## Parts of a Hyperbola

The hyperbola has certain notable features:

- The transverse axis, or major axis, is a line that passes through \(C\) and the vertices. It has a length of \(2a\).
- The conjugate axis, or minor axis, is a line that passes through \(C\) and is perpendicular to the transverse axis; It has a length of \(2b\).
- Asymptotes are lines that continually approach the hyperbola but will never meet. These are the continuous diagonals of the central rectangle.
- The central rectangle is a figure with dimensions \(2a\) and \(2b\); it is the basis for drawing the hyperbola.
- Center \(C\) is the intersection point of the transverse and conjugate axes with coordinate \((h, k)\).
- Vertex \(V\) are the endpoints of the transverse axis.
- Co-Vertex, \(V_c\) are the endpoints of the conjugate axis.
- Foci \(F\) are the two distinct fixed points that are the basis for locus definition.
- The distance \(a\), semi-major distance, is the halfway distance between vertices. It is the distance between \(C\) and \(V\).
- The distance \(b\), semi-minor distance, is the halfway distance between co-vertices. It is the distance between \(C\) and \(V_c\).
- The distance \(c\), linear eccentricity, is the distance between \(C\) and \(F\).

Distances \(a\), \(b\), and \(c\) define the shape of the hyperbola. There is a relationship between these distances:

\(c^2=a^2+b^2\)

To derive this equation, position a point \(P\) above a \(F\) on the hyperbola,

- When positioning \(P\) above \(F\), we created a right triangle using the loci definition.
- Apply the Pythagorean theorem to get the equation above.
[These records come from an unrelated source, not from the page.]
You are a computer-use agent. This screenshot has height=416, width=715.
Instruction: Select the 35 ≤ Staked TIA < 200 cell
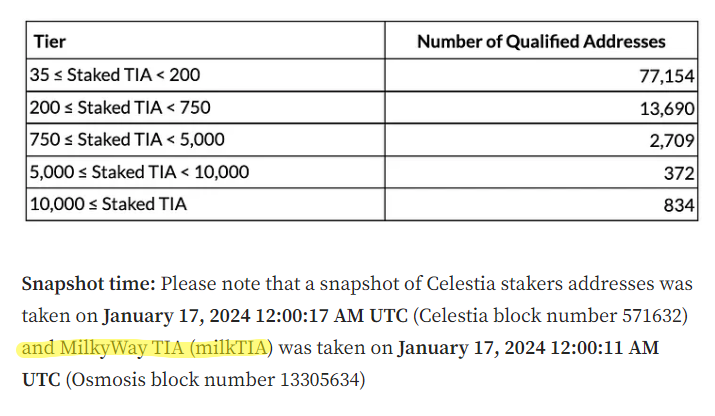[x=206, y=75]
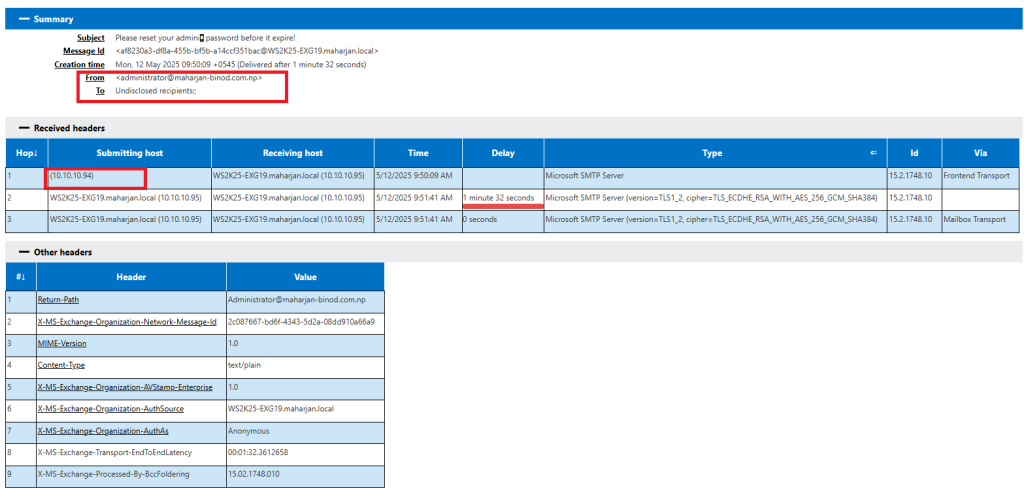The height and width of the screenshot is (493, 1024).
Task: Sort received headers by Time column
Action: [418, 153]
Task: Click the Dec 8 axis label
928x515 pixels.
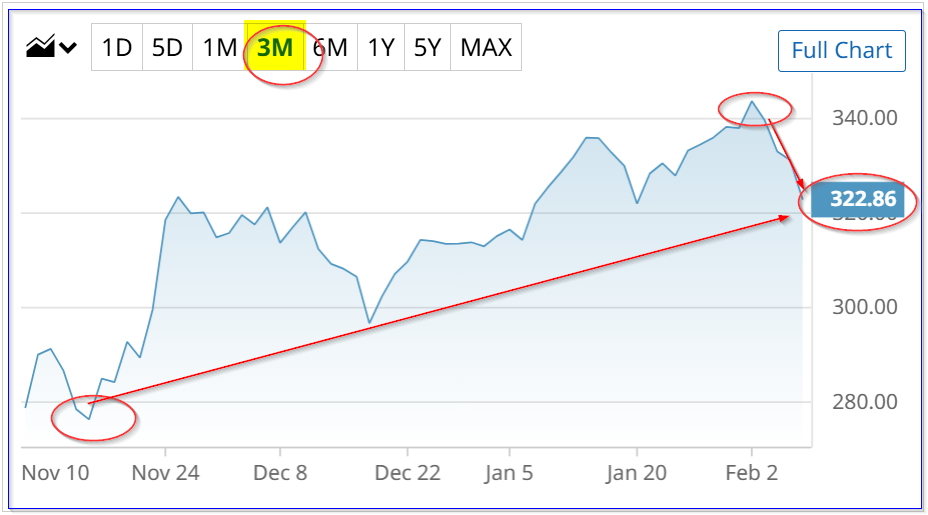Action: pyautogui.click(x=280, y=472)
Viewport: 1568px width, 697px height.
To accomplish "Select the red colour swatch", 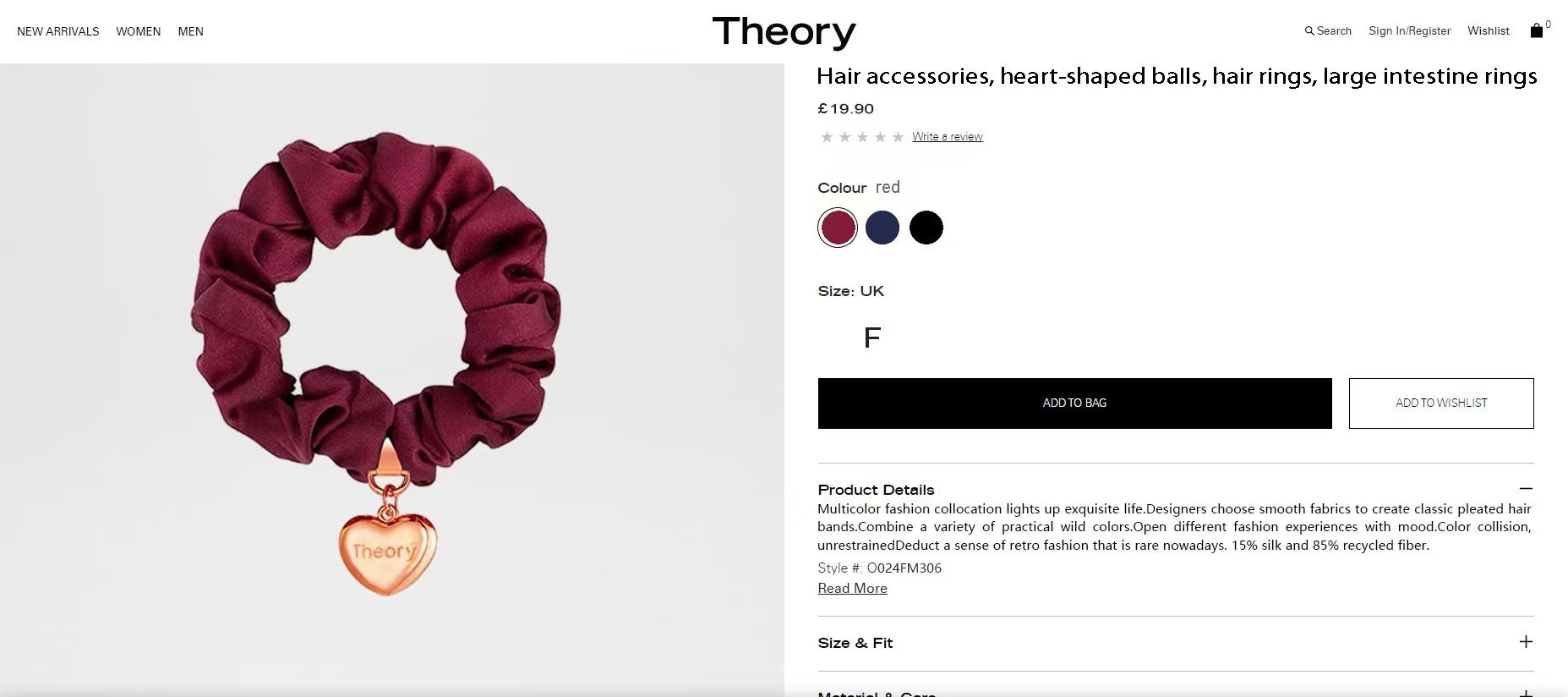I will (x=838, y=228).
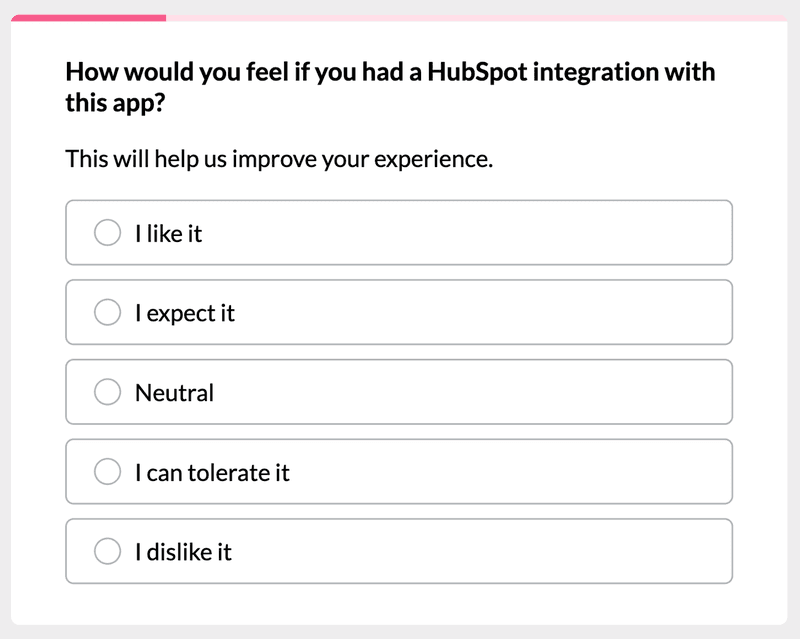Choose the 'I expect it' radio circle

pyautogui.click(x=107, y=313)
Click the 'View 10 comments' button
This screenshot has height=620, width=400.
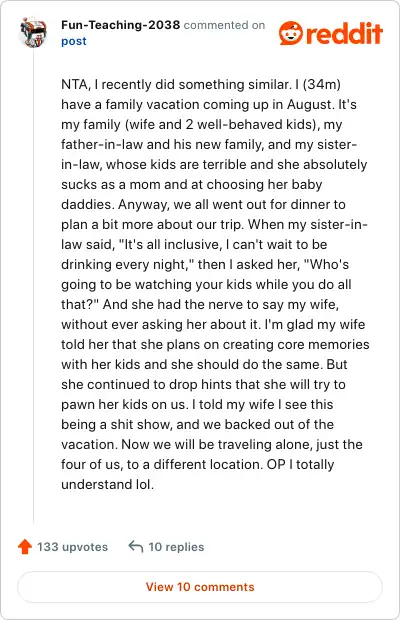[x=200, y=587]
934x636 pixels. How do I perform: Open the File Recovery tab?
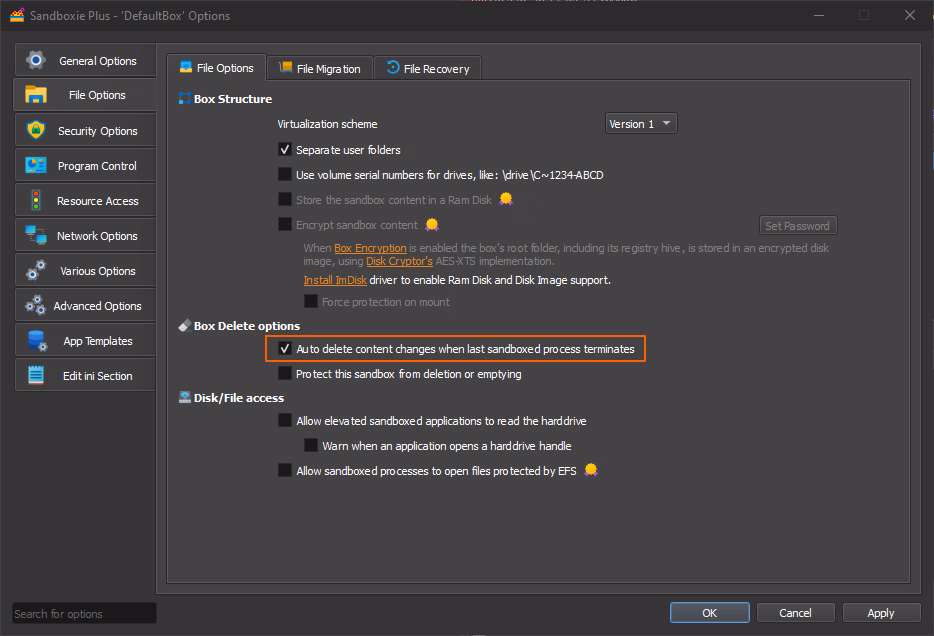427,69
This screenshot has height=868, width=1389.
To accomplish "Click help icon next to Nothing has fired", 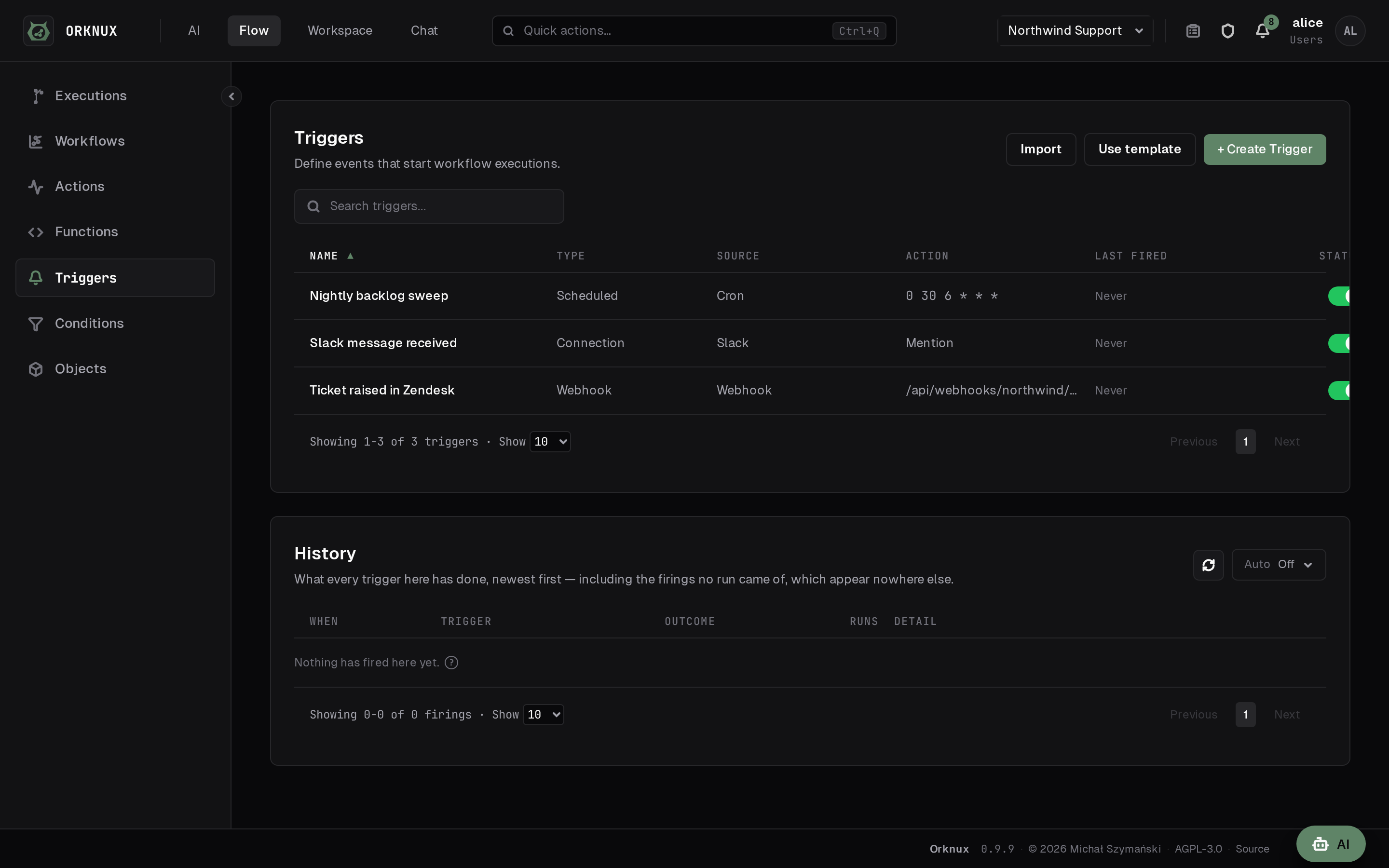I will [x=452, y=663].

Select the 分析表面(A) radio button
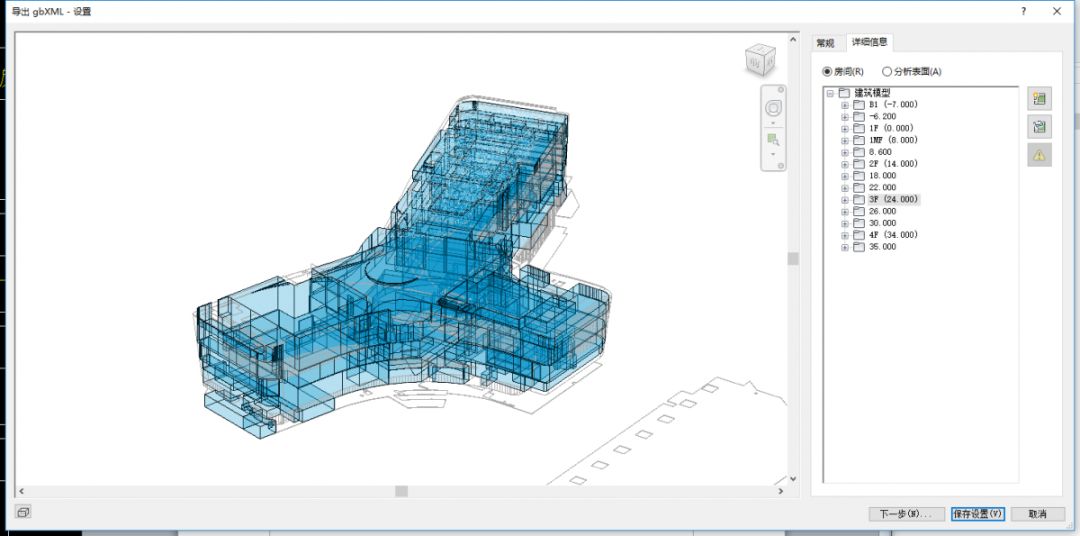887,72
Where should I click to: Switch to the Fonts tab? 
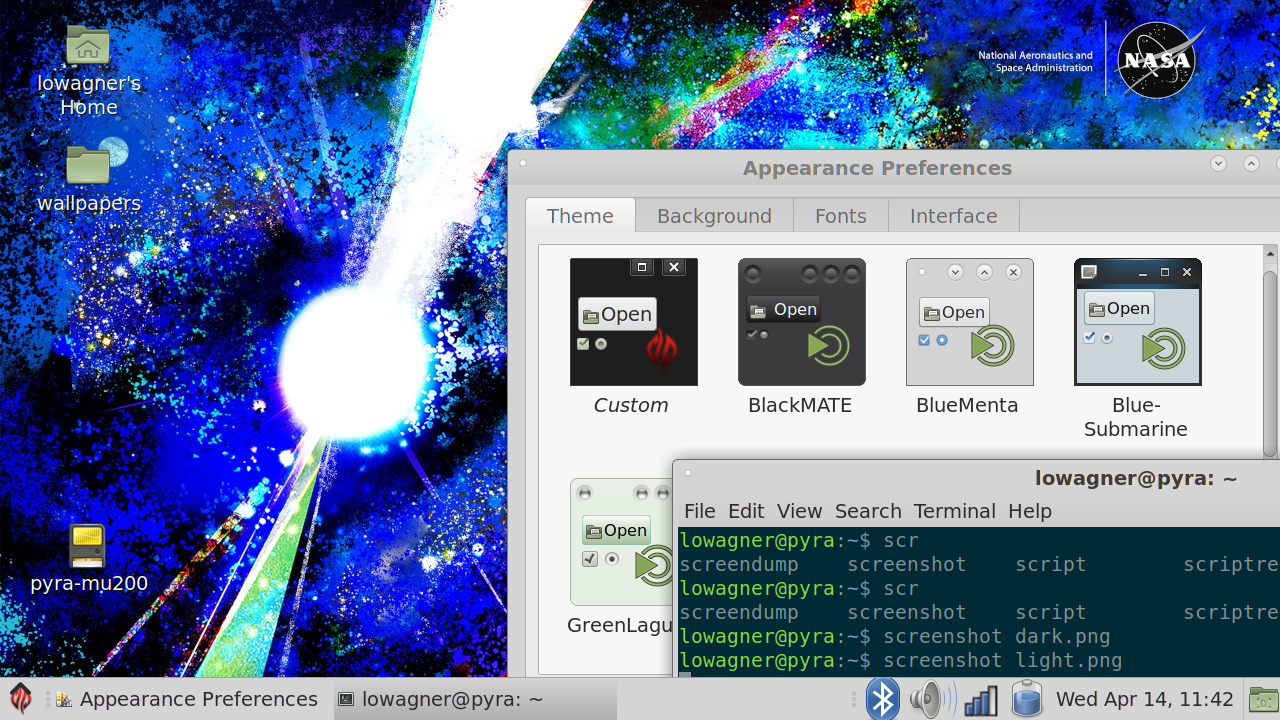point(840,216)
This equation adds the squares of a and b instead of taking the difference as indicated in the ellipse relationship.

## How Open is the Hyperbola?

Sometimes we wonder "how pointed a hyperbola is." We take the ratio of distances \(c\) and \(a\) – known as eccentricity to measure this.

Eccentricity \(e\) must be greater than 1 for a hyperbola. Furthermore:

- If \(e\) nearly equals 1, it will look more pointed
- If \(e\) is farther from 1, It will look more flat

## Summary

The hyperbola is a set of all points in which the absolute value of the difference of its distances from two unique points (foci) is constant.

The hyperbola has certain notable parts: transverse axis, conjugate axis, asymptotes, central rectangle, center, vertex, covertex, focus, and distances a, b, and c.

Distances \(a\), \(b\), and \(c\) define the shape of the hyperbola. There is a relationship between these distances: \(c^2=a^2+b^2\)

Eccentricity \(e\) must be greater than 1 for a hyperbola. It will look more pointed if \(e\) nearly equals 1. It is flatter if \(e\) is farther from 1.